Posted by: Herman Leadready on September 16, 2005 01:51 PM

This is not a novel concept:

"We have the right, as individuals, to give away as much of our own money as we please in charity; but as members of Congress we have no right so to appropriate a dollar of the public money."
--Davy Crockett

Posted by: Curtis Stone on September 16, 2005 10:35 PM

I think I talked about this in an earlier thread.

Getting New Orleans back on track is vital to the national interest of the US. A huge amount of our oil imports come through that city.

Posted by: Ben-T on September 17, 2005 03:54 PM

Ben T: I'm confused about your point. Oil. Is that your defense of 200+ billion federal tax payer dollars, continued concentration of federal responsibility/power, use of the federal coffers as an insurance-backup fund, and possibly a scrapping of the ban against using the military as a domestic police force?
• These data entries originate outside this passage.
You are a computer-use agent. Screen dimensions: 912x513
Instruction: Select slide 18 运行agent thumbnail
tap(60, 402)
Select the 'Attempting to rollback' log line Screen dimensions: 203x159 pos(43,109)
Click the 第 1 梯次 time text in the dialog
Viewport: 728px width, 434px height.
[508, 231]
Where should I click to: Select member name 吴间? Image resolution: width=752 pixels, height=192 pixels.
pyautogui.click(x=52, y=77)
Because it's port is used to import oil?

Posted by: scully on September 17, 2005 04:43 PM

I was not being absolutist about my point, scully, there is no need to take it as such.
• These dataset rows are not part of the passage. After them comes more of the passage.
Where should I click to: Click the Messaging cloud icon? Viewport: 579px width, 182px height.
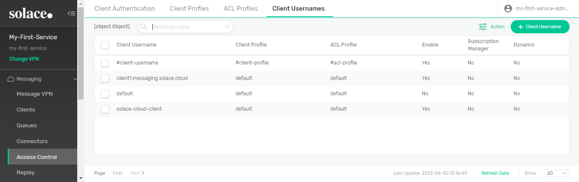coord(11,79)
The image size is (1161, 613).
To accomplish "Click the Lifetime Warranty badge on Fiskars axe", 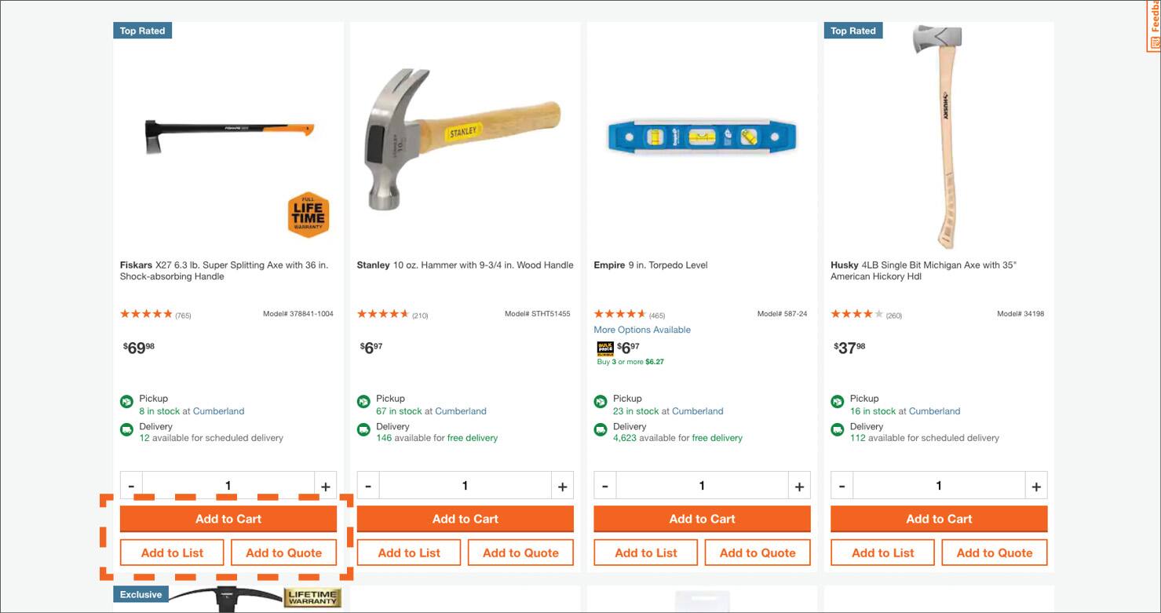I will tap(309, 213).
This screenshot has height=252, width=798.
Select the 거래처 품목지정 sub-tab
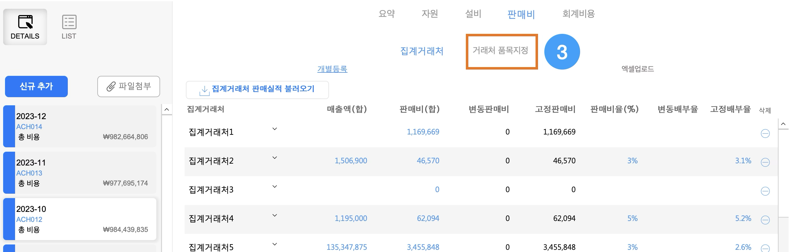pyautogui.click(x=500, y=50)
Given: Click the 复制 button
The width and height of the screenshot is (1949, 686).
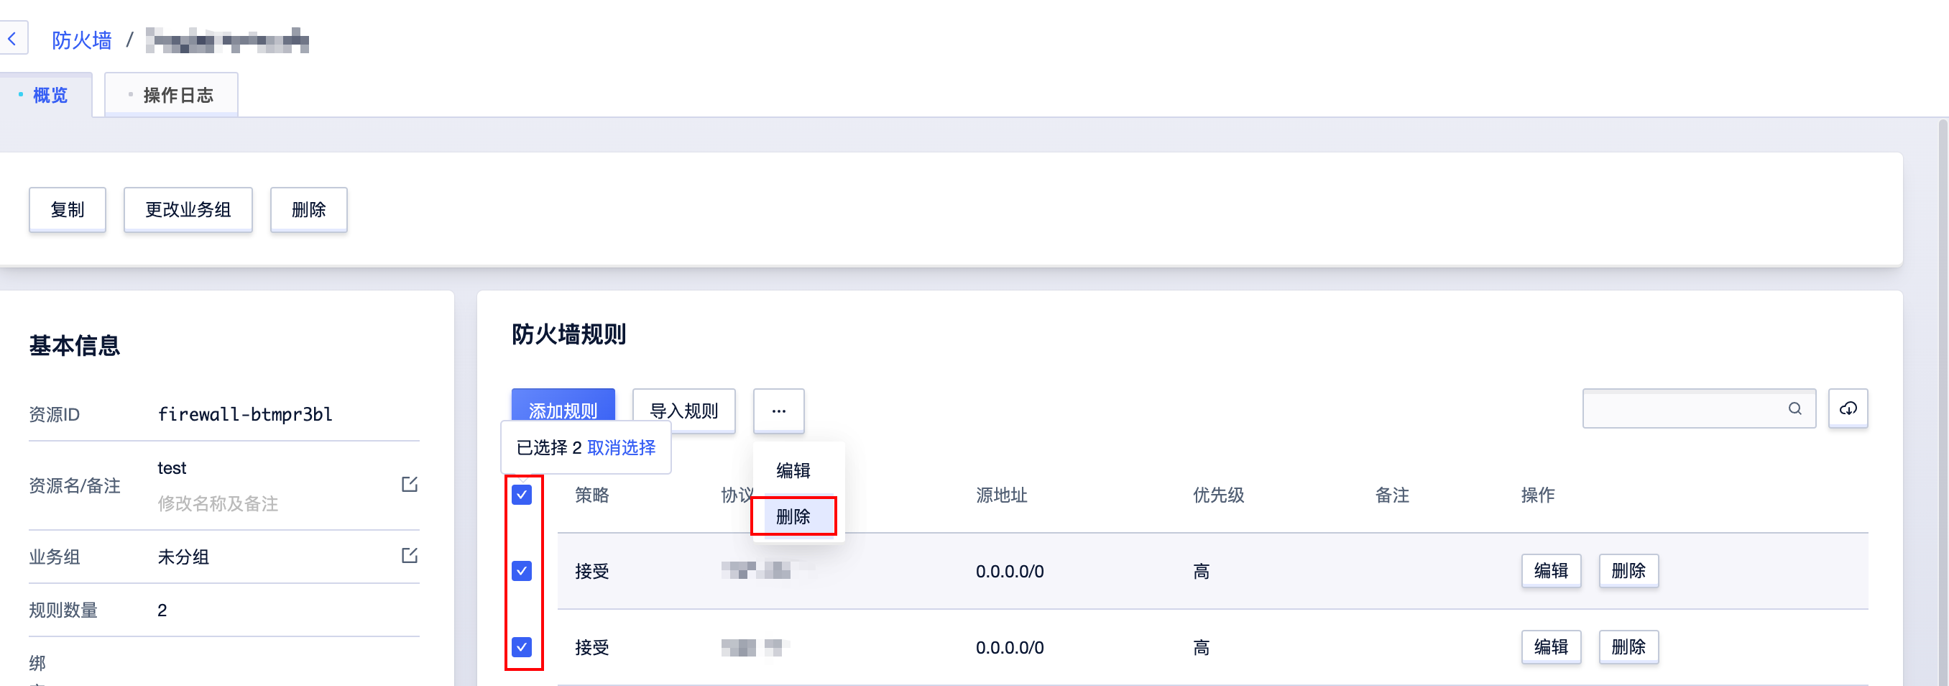Looking at the screenshot, I should (x=67, y=210).
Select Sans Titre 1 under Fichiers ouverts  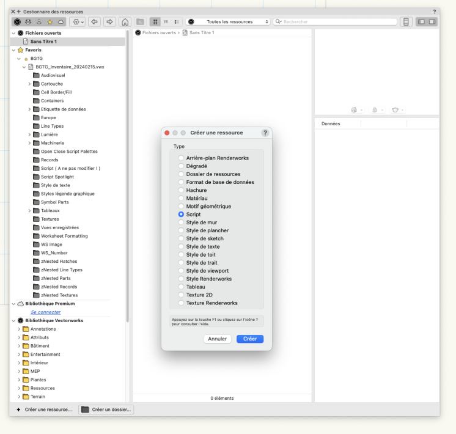tap(45, 41)
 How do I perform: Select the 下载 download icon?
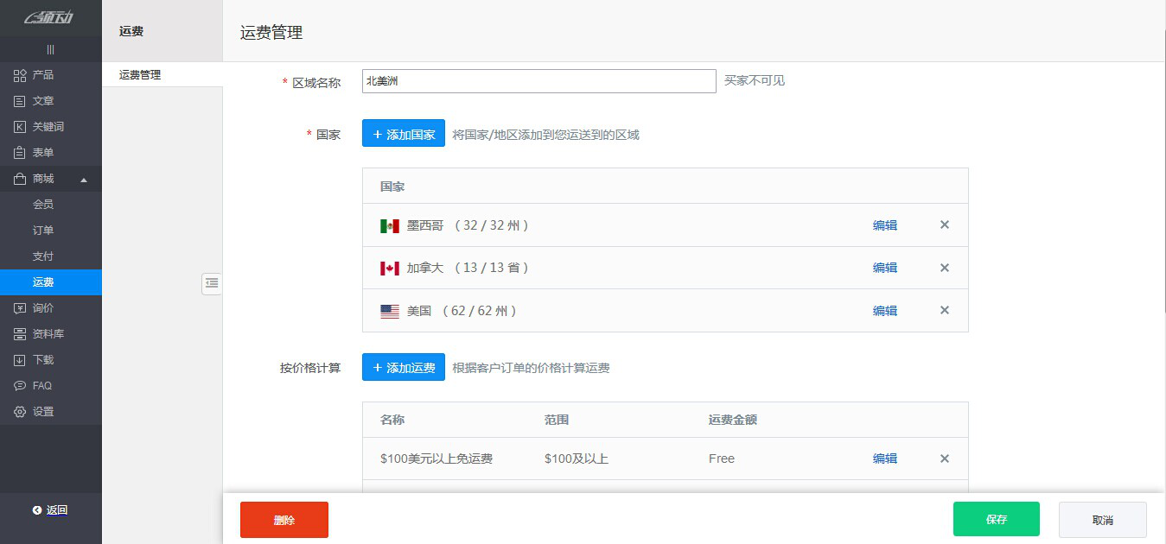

I was simply stating that the importance of New Orleans as an economic strongpoint of the United States warrants a government response to such a situation.

Wasn't the ban on the military enforcing civilian law scrapped in the 80s as part of the War on Drugs?

Posted by: Ben-T on September 18, 2005 05:00 AM

I would think it would be the opposite, Ben. To the extent something is a US "economic strongpoint" there is ability and incentive for private rebuilding. If the oil companies raise the price at the pump in order to rebuild their hardware down there, fine--that is better than raising the price not at the pump but through taxes and deficit spending. The reason for public rebuilding would make more sense to the extent that there isn't private ability and incentive.

Posted by: scully on September 18, 2005 11:38 AM

The Free Market can handle many things without missing a step. I tend to doubt the complete decimation of a major city is one of them.

But moving beyond that point anyways, I would simply argue that the American government has a duty to respond to such a massive disaster on it's soil. If there is no need for a government response to a disaster such as Katrina, then there is no need for a government response to a military attack against the US.

Posted by: Ben-T on September 18, 2005 01:11 PM

Ben-T,
There are two ways to answer assertions in your last post:

1. The government has a duty to protect and defend the Constitution. That duty excludes taking on responsibilities not outlined within said constitution. Ergo, federal government has a responsibility not to tax for the purposes of rebuilding NO, unless I misread the Constitution.

2. Should Venezuela attack NO, the federal government must respond to fullfil its "provide for the common defense" obligation. If Venezuela attacks NO and we do not respond, sooner or later they will get around to the rest of us. I am not concerned that Katrina will attack NY or St. Louis, or San Francisco, et cetera.